## **Core Concept**
Trinucleotide repeat disorders are a set of genetic disorders caused by the expansion of particular trinucleotide sequences in the DNA. These expansions can lead to various neurological and systemic manifestations. The diseases are often inherited in an autosomal dominant or recessive pattern.

## **Why the Correct Answer is Right**
The correct answer, **. Myasthenia Gravis**, is not caused by trinucleotide repeats. Myasthenia Gravis is an autoimmune disease characterized by antibody-mediated blockade of acetylcholine receptors at the neuromuscular junction, leading to muscle weakness and fatigue. It does not result from a trinucleotide repeat expansion.

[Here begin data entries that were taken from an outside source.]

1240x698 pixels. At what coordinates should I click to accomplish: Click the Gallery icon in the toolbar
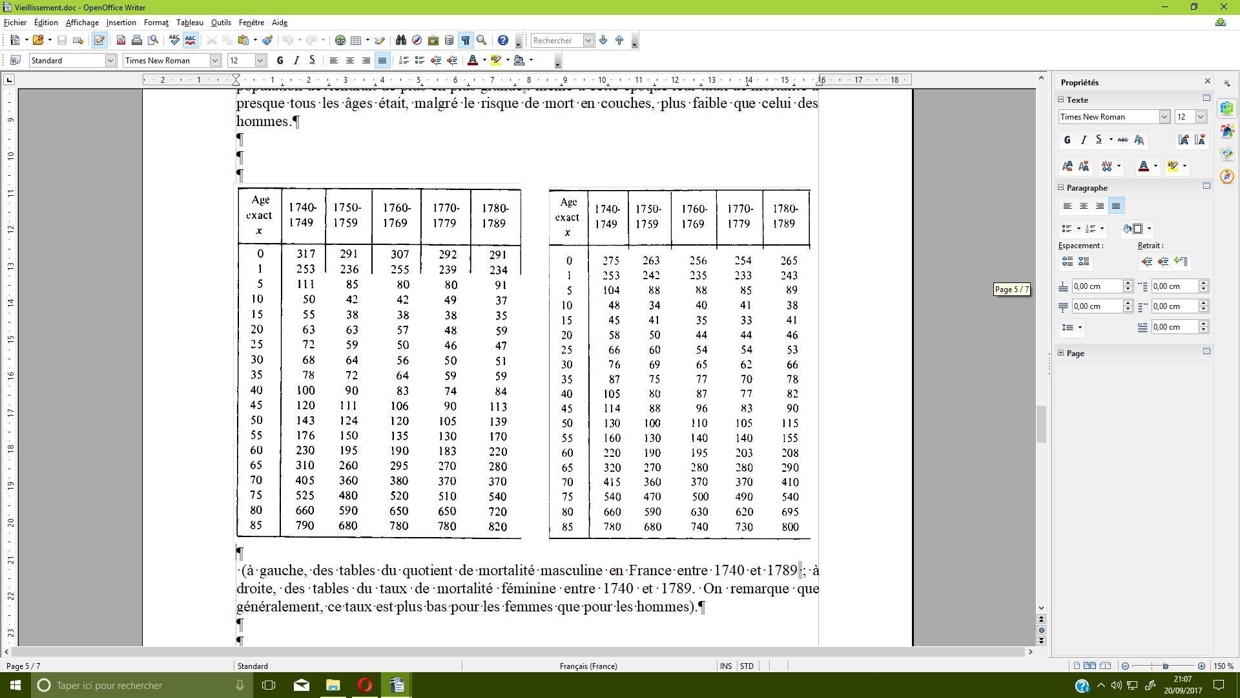pos(433,40)

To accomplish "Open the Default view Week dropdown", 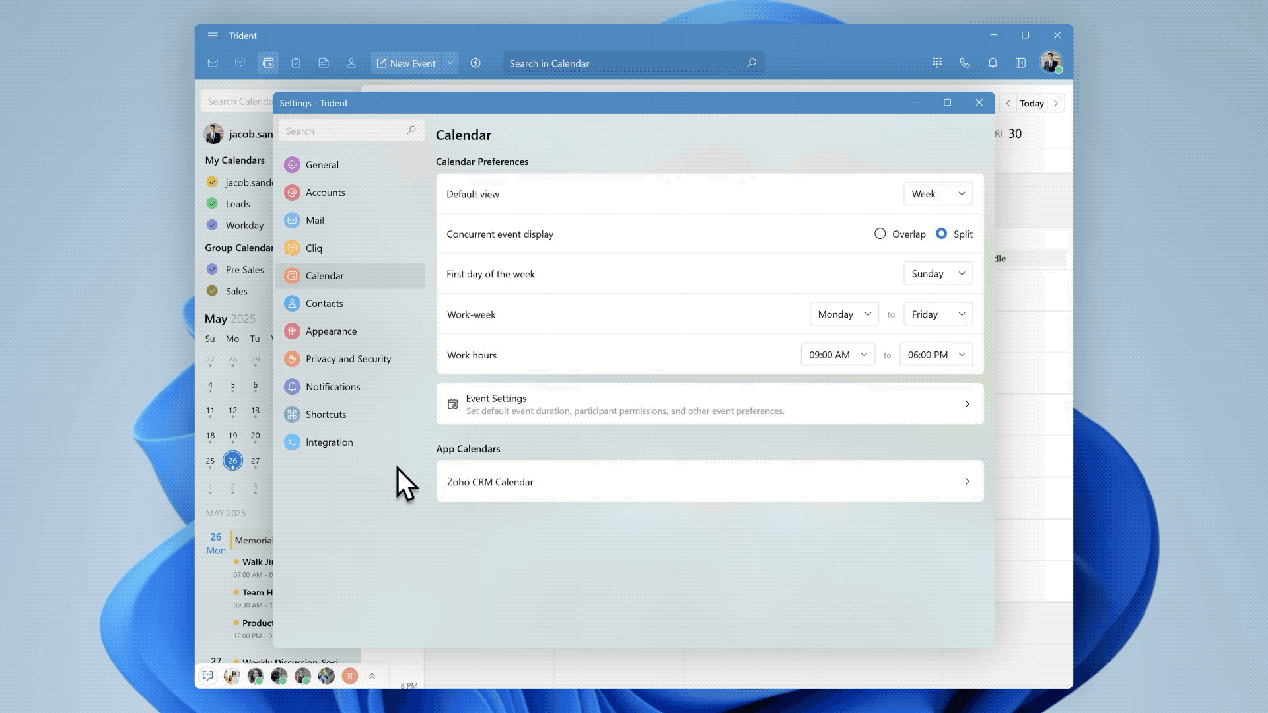I will click(x=938, y=194).
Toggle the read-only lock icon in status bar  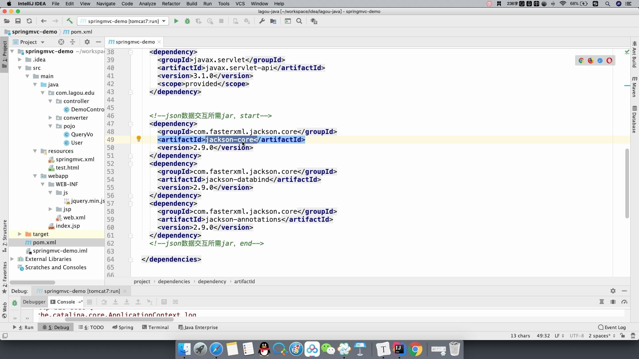click(622, 336)
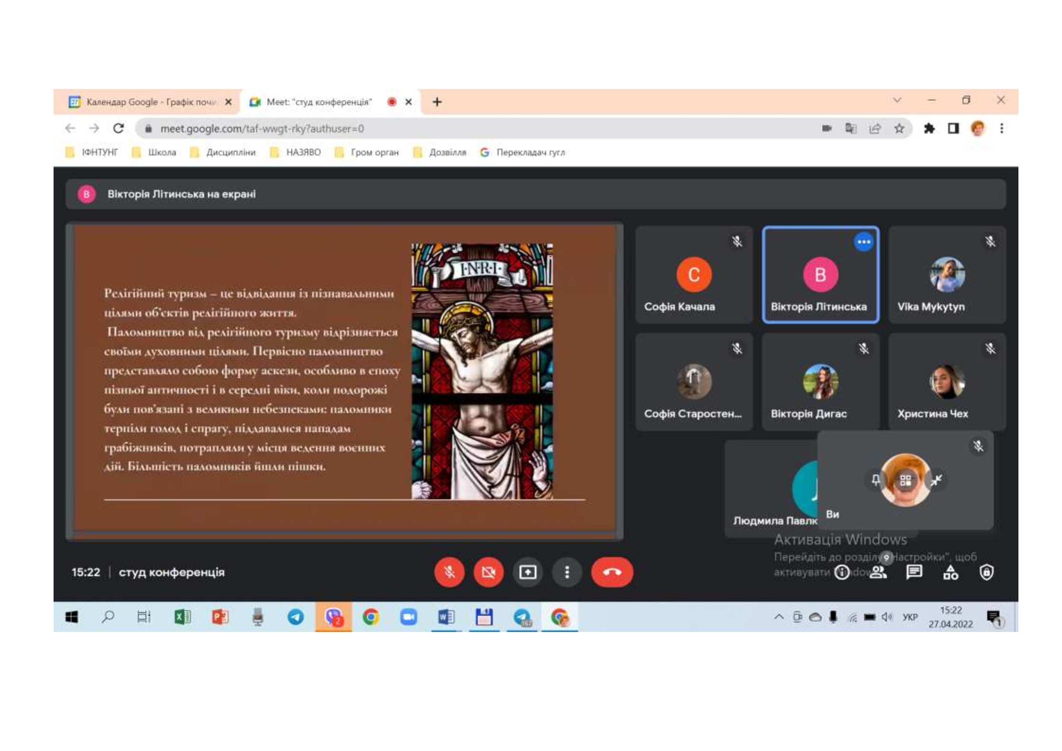Screen dimensions: 1062x751
Task: Show the participants people panel
Action: [x=878, y=572]
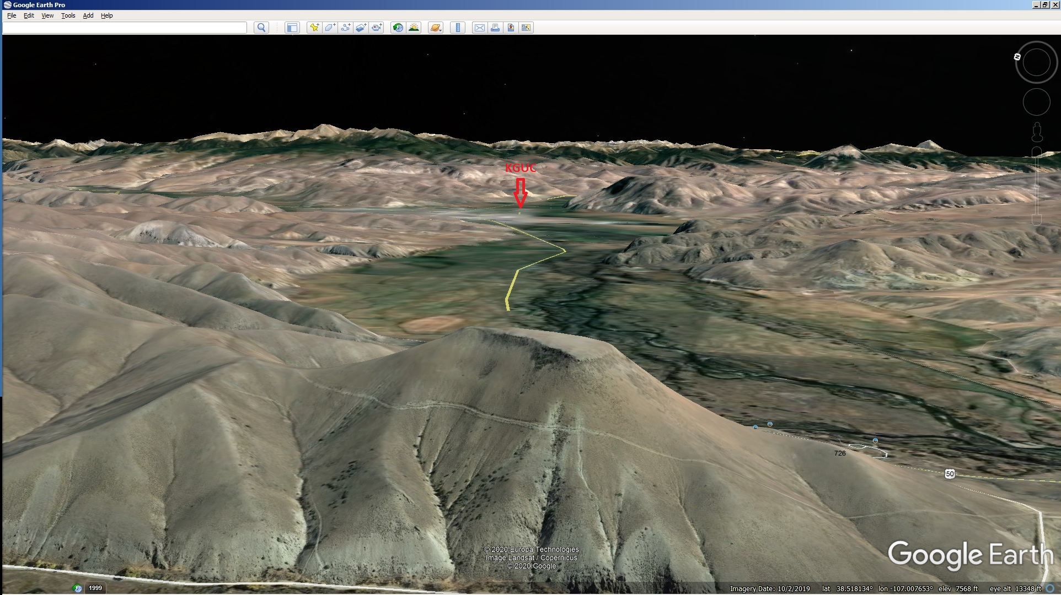Screen dimensions: 1061x595
Task: Add a polygon from the toolbar
Action: 330,28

## **Why Each Wrong Option is Incorrect**
- **Option A: Huntington's Disease** is caused by an expansion of a CAG repeat in the huntingtin gene, leading to a toxic protein that causes neuronal degeneration.
- **Option B: Fragile X Syndrome** results from an expansion of a CGG repeat in the FMR1 gene, leading to silencing of the gene and absence of the FMRP protein.
- **Option D: Spinocerebellar Ataxia Type 1 (SCA1)** is caused by an expansion of a CAG repeat in the ATXN1 gene, leading to progressive damage to the cerebellum and brainstem.

## **Clinical Pearl / High-Yield Fact**
A key point to remember is that trinucleotide repeat disorders often exhibit **anticipation**, where symptoms worsen and age of onset decreases with successive generations. This is due to the increase in repeat size over generations.

## **Correct Answer:** . Myasthenia Gravis